=== Stored records ===

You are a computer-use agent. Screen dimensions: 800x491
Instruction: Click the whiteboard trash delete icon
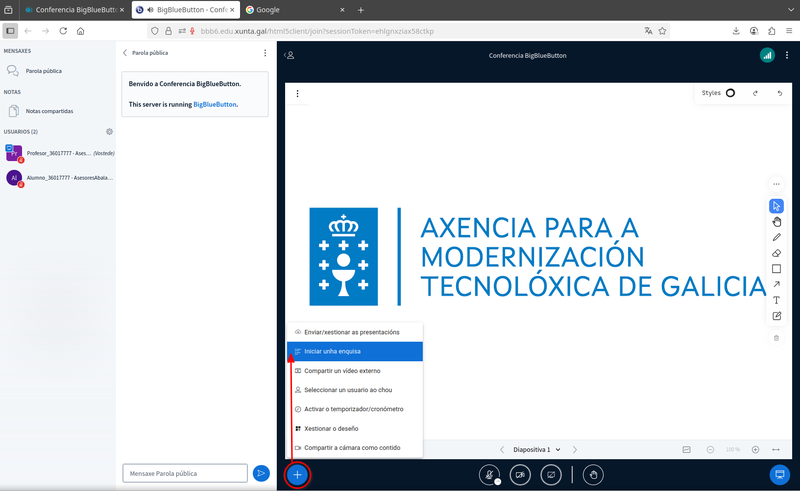pyautogui.click(x=777, y=338)
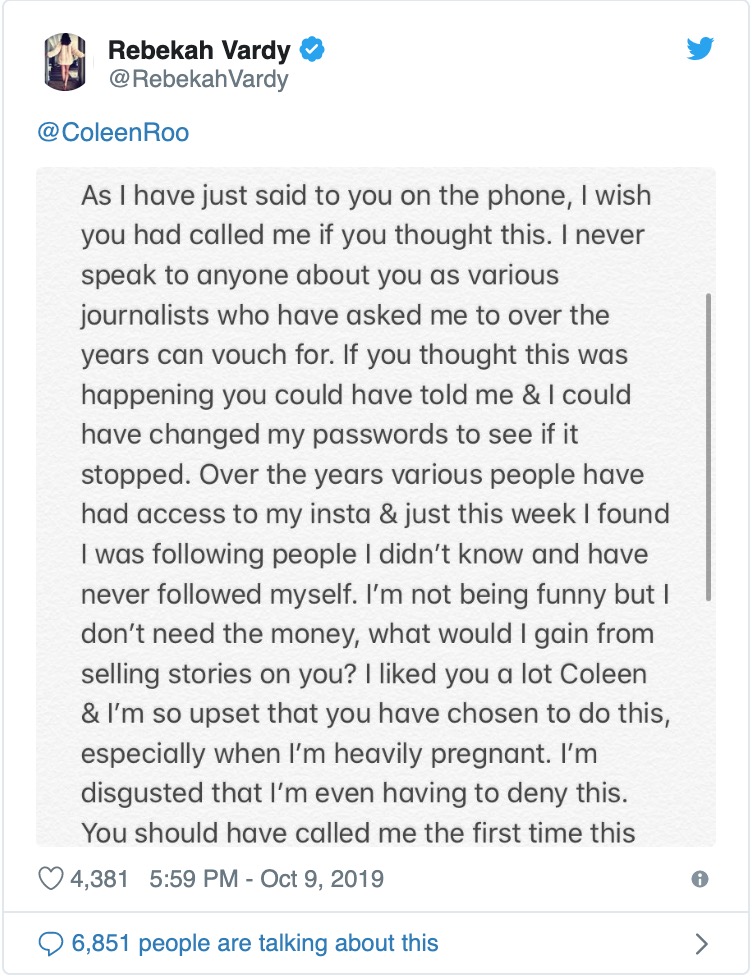This screenshot has width=754, height=978.
Task: Click the right chevron arrow
Action: click(701, 943)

===

Copy all of the entries above word for word, leaving out the pictures.

● Solution
You are a computer-use agent. Screen dimensions: 800x491
Instruction: Click the whiteboard trash delete icon
pyautogui.click(x=777, y=338)
This screenshot has width=754, height=978.
Task: Click the right chevron arrow
Action: click(701, 943)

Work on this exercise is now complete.